Treatment of glomus tumours is purely surgical. However, the major concerns are the risk of nail deformity and recurrences and rates of recurrence reported by various authors range from 4% to 15%.[8222324] Incomplete surgical removal may lead to persistent/recurring pain. However, it is now believed that most recurrences result from pre-existing synchronous satellite lesions not seen at the time of initial surgery and which become larger and symptomatic with time.[25] This was demonstrated well by Gandhi et al. in five patients of recurring glomus tumours, all of whom developed lesions in different locations of the same digit.[25] MRI may be useful in localising the recurrent lesions. Recurrence developed in two of our cases (20%). In both cases, the recurrent lesion was located in the same nail, however, in a different quadrant when compared to the previously excised one.

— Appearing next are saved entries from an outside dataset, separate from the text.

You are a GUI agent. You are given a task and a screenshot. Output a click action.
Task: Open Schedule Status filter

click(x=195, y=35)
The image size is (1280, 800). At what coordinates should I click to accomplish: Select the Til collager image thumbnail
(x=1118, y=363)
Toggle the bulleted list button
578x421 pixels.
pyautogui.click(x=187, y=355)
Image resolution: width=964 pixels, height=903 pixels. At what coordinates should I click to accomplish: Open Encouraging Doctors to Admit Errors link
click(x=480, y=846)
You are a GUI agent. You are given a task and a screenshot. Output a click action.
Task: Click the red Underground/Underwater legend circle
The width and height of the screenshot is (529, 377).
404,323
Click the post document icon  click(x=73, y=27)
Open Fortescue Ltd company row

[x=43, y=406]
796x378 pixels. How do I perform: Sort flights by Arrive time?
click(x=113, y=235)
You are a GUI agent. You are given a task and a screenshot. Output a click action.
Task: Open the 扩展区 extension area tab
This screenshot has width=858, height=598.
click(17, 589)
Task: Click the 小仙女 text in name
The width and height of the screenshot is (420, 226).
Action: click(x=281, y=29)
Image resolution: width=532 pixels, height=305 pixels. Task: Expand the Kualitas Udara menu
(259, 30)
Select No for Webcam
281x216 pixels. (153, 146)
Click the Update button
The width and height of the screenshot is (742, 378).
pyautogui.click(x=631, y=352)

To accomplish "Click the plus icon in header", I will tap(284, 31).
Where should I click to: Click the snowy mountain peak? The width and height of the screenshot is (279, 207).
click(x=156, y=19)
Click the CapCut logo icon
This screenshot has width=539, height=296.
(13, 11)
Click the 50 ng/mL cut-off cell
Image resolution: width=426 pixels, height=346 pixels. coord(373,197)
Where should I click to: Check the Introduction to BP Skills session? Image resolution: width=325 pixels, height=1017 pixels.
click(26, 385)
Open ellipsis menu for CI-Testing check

Two main approaches for the surgical excision of glomus tumours are - transungual and lateral (lateroungual or laterodigital Keyser-Littler approach).[26] We used the transungual approach in all our patients, as it provides for a better view of the whole subungual region and makes precise and complete excision possible. It is also useful when the exact location is not known beforehand. If the lesion is believed to be involving the nail matrix, an eponychial flap has to be raised allowing for a clearer view. It is prudent to inspect the whole subungual region for reasons mentioned above. Previous reports have indicated a higher rate of the nail plate deformity with transungual approach when compared to lateral approaches.[26] This may be because of the nail bed incongruities created during the excision or formation of adhesions between matrix and PNF.[26] Careful handling of tissues during surgery and meticulous repair of the defect created by excision can largely prevent this outcome. This fact is substantiated in our series of cases, where only two patients developed a post-operative longitudinal ridging of the nail plate, owing largely to the initial large size of the lesions. Nail plate repositioning has also been used as a method to prevent adhesions of the eponychium to the matrix. It also favours repair of the nail bed and reduces the pain occurring when dressings are changed, as the wound is kept covered.[26] This proved to be helpful in our patients. Li et al. have reported the use of autologous fat grafting to repair the defect in nail bed with good results.[27] We simply used 6-0 absorbable sutures to close the defect and found encouraging outcomes as mentioned previously.
CONCLUSION
The diagnosis of subungual glomus tumour is largely clinical. Radiological examination, including MRI may not offer much help in the majority of cases. Complete surgical excision offers the only prospect of complete cure. We found transungual approach to be a simple procedure, which can reduce the chances of recurrence by allowing examination of the entire subungual region. Nail deformities are minimal if adequate care is taken during surgery.
Source of Support: Nil.
Conflict of Interest: None declared.